From the data below, retype exactly the lines starting with the one that contains "This screenshot has height=856, width=1150." and ending with the one that contains "Given: Click the", both included.

Records for this task:
◇ ◇ ◇ ◇ ◇ ◇ ◇

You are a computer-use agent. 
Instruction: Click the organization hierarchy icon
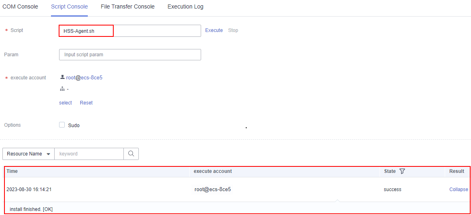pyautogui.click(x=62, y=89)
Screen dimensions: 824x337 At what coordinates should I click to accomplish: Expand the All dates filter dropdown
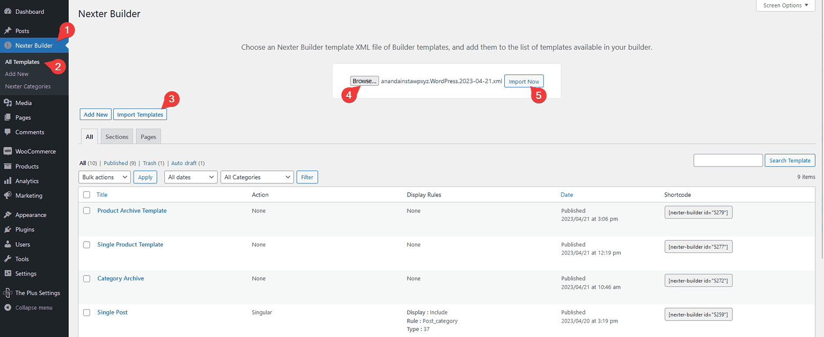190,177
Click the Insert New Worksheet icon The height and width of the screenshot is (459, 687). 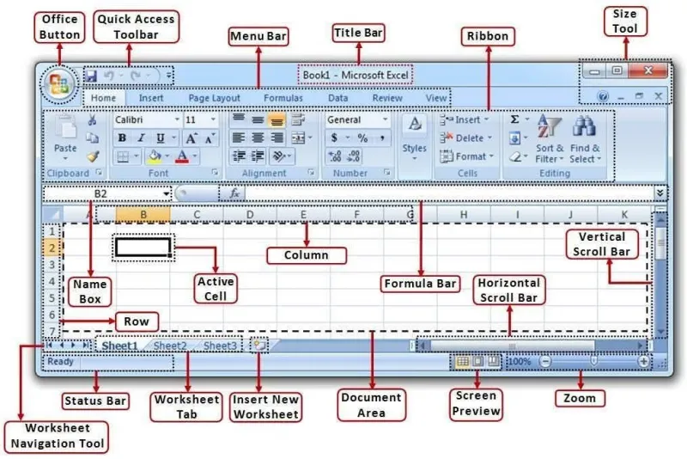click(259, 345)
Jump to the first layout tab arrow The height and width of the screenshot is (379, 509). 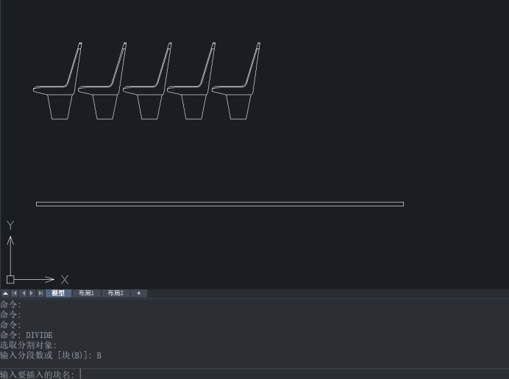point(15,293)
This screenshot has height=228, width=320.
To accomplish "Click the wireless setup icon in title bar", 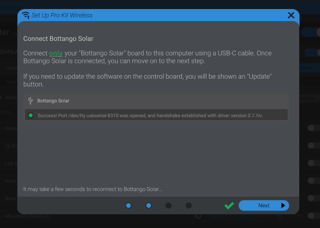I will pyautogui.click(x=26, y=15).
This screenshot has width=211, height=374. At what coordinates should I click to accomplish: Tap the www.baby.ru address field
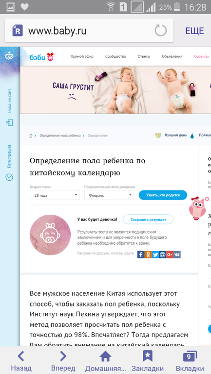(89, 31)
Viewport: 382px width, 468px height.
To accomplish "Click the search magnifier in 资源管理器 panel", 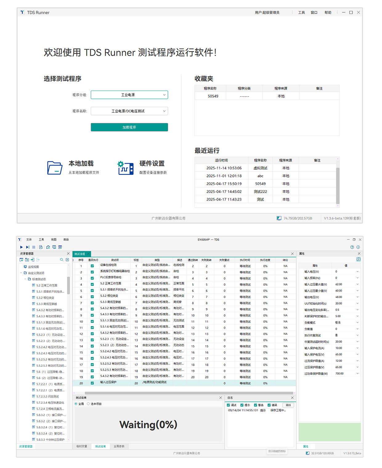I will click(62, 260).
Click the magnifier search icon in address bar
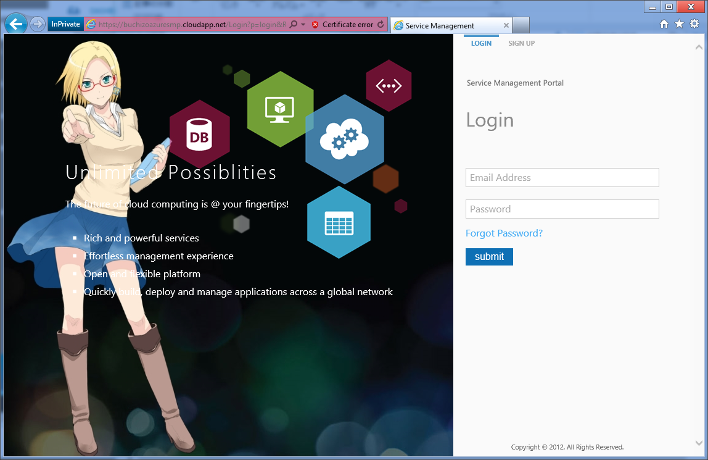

◇ ◇ ◇ ◇ ◇ ◇ ◇

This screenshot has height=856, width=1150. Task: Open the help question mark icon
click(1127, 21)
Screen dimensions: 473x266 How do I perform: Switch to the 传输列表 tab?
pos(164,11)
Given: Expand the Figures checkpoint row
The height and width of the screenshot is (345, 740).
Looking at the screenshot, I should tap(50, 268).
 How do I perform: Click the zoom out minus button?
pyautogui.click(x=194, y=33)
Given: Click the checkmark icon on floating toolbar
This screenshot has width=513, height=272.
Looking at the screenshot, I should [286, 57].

◇ ◇ ◇ ◇ ◇ ◇ ◇

Reply:
This screenshot has height=856, width=1150. Task: Open the help question mark icon
click(1127, 21)
Screen dimensions: 473x266 How do I perform: Switch to the 传输列表 tab?
pos(164,11)
Given: Expand the Figures checkpoint row
The height and width of the screenshot is (345, 740).
Looking at the screenshot, I should tap(50, 268).
 How do I perform: Click the zoom out minus button?
pyautogui.click(x=194, y=33)
Given: Click the checkmark icon on floating toolbar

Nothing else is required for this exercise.